L’expansion des téléphones mobiles multi-compétents, les « smartphones », offre de nouvelles possibilités et renforce la dépendance de l’utilisateur.
Nous en avons parlé dans un article précédent : « Le troisème monde ».
Pour tenter de décrire l’état de pseudo-aliénation permanente dans lequel se trouve projeté l’utilisateur, je voudrais attirer l’attention du lecteur sur la capacité des smartphones à photographier, corriger et diffuser immédiatement les informations visuelles nouvellement acquises.
Si nous voulions faire une comparaison très simple, nous pourrions nous souvenir des chansons que nous écoutions encore il y à 20 ans. La lecture (et l’écoute) n’était pas facile et immédiate, et le « produit » durait plus longtemps.
Aujourd’hui, les photos sont prises, transmises et reproduites avec une facilité déconcertante, leur consommation augmente et leur « demi-vie » est réduite.
L’événement est immortalisé au fur et à mesure de son évolution.
Les photos ne constituent plus un « souvenir », mais une réalité absolue.
La réalité, car l’enregistrement concentre l’attention dans le champ de la caméra.

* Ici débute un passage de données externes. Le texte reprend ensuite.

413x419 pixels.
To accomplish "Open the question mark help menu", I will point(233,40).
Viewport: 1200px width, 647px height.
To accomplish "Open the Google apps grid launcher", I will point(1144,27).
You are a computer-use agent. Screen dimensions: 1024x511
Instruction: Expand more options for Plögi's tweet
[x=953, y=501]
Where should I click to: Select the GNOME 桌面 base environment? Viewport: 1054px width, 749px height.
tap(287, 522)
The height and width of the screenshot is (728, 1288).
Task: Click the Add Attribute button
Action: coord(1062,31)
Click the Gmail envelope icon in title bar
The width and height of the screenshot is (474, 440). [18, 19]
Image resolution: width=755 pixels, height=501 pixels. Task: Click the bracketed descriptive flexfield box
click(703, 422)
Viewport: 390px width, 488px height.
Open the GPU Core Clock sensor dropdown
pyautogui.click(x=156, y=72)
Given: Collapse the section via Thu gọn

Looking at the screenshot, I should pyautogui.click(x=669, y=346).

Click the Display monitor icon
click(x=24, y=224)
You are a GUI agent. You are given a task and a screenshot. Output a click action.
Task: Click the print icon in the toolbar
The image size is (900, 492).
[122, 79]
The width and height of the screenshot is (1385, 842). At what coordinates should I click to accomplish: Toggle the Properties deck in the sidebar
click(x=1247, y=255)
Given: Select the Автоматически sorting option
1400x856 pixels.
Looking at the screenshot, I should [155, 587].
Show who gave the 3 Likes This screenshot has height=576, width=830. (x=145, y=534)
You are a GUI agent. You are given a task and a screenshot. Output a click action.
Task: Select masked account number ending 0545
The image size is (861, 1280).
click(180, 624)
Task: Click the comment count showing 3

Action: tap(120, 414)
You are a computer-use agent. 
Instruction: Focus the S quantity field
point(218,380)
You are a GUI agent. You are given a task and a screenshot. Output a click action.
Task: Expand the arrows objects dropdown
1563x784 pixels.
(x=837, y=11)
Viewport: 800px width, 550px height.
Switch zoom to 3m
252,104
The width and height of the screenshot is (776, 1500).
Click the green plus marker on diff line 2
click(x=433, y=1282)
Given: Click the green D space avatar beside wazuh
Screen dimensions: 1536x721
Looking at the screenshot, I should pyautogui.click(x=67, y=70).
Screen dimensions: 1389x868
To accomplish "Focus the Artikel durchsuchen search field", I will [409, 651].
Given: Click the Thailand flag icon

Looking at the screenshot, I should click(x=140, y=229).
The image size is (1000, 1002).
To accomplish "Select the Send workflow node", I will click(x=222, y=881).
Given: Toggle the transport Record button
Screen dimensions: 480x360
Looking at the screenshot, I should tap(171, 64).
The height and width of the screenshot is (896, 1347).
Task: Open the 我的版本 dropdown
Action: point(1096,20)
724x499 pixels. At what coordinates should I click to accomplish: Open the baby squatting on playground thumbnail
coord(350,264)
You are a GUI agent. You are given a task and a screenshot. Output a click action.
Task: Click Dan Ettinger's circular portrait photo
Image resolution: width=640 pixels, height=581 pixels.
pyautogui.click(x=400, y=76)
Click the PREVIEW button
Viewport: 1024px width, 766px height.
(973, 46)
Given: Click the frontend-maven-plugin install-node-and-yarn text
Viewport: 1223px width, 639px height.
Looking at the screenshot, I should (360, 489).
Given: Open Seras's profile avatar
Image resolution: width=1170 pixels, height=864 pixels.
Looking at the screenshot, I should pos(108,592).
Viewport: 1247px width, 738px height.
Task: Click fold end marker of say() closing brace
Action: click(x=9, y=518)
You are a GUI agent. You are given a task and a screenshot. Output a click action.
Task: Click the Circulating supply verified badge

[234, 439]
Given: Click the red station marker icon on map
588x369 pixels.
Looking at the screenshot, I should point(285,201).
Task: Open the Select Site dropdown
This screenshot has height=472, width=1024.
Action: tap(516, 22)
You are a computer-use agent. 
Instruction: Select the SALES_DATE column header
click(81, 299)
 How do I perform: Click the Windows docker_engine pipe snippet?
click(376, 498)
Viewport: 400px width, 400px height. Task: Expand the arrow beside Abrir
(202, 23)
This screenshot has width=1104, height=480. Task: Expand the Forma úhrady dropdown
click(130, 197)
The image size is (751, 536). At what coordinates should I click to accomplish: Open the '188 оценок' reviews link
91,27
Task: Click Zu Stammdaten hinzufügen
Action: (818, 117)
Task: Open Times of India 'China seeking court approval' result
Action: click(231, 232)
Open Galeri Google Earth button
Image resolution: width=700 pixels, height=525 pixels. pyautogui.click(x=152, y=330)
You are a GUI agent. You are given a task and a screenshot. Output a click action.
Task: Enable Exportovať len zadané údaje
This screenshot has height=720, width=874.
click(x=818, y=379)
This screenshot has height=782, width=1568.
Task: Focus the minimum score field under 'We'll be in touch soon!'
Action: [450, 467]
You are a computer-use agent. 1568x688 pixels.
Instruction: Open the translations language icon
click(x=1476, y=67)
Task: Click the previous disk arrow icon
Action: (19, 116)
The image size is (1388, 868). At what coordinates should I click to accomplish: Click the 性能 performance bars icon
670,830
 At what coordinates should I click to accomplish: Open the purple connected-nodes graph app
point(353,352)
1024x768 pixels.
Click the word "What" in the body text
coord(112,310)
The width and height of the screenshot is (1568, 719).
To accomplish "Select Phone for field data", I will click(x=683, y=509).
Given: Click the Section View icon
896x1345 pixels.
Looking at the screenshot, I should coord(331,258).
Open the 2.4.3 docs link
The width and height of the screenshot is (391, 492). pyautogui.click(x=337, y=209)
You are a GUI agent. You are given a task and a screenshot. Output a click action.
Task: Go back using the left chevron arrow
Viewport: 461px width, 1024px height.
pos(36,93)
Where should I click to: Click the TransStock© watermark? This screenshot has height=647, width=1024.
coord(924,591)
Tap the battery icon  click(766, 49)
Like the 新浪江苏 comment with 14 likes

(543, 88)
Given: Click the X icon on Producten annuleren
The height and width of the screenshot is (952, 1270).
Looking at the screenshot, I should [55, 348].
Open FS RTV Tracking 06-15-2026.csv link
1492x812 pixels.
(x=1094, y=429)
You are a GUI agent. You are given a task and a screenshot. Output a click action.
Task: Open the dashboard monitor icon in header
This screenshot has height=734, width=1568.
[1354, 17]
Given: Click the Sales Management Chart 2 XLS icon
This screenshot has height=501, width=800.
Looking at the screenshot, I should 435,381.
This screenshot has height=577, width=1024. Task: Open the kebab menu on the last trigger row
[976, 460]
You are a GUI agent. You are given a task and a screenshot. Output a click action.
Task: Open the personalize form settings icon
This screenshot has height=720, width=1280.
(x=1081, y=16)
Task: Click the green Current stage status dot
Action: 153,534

Absolu, dans la mesure où la photo elle-même est le seul canal utilisé pour vivre l’événement en cours.
Cela empêche l’individu d’apprécier la réalité avec tous les sens que la nature a mis à sa disposition.
La mémoire coïncide et se limite au cliché photographique, qui peut être retouché, corrigé ou maquillé selon le goût et l’humeur de l’auteur.
À ce stade, la première étape de l’aliénation a déjà été consommée.
En tentant d’immortaliser l’instant, l’utilisateur accepte de ne pas le vivre pleinement.
Il a donc fait l’expérience d’un événement qui est déjà différent parce qu’il est incomplet.
La correction du cliché photographique, indépendamment de son intérêt artistique, constitue un affaiblissement supplémentaire de la part de réalité enregistrée dans l’image.
C’est le stade 2 de l’aliénation : celui de la mémoire.
L’image étant à la fois expérience et mémoire, son altération ou son traitement affaiblit encore plus son rapport avec la réalité à moyen et long terme.
Le partage immédiat de l’image perturbe le processus émotionnel, car il focalise l’attention du sujet sur la réaction de l’individu qui la reçoit.
Nous sommes à l’étape 3.
Communication incomplète, parfois narcissique et dépendante des smartphones.
Vous avez tous vécu une journée, une rencontre, une vie, une photo.
Un souvenir puissant et une immense émotion.
Nous refusons de vivre un instant, un pauvre instant.
Une centaine de photos et aucun souvenir.
Que ces pensées servent à la réflexion.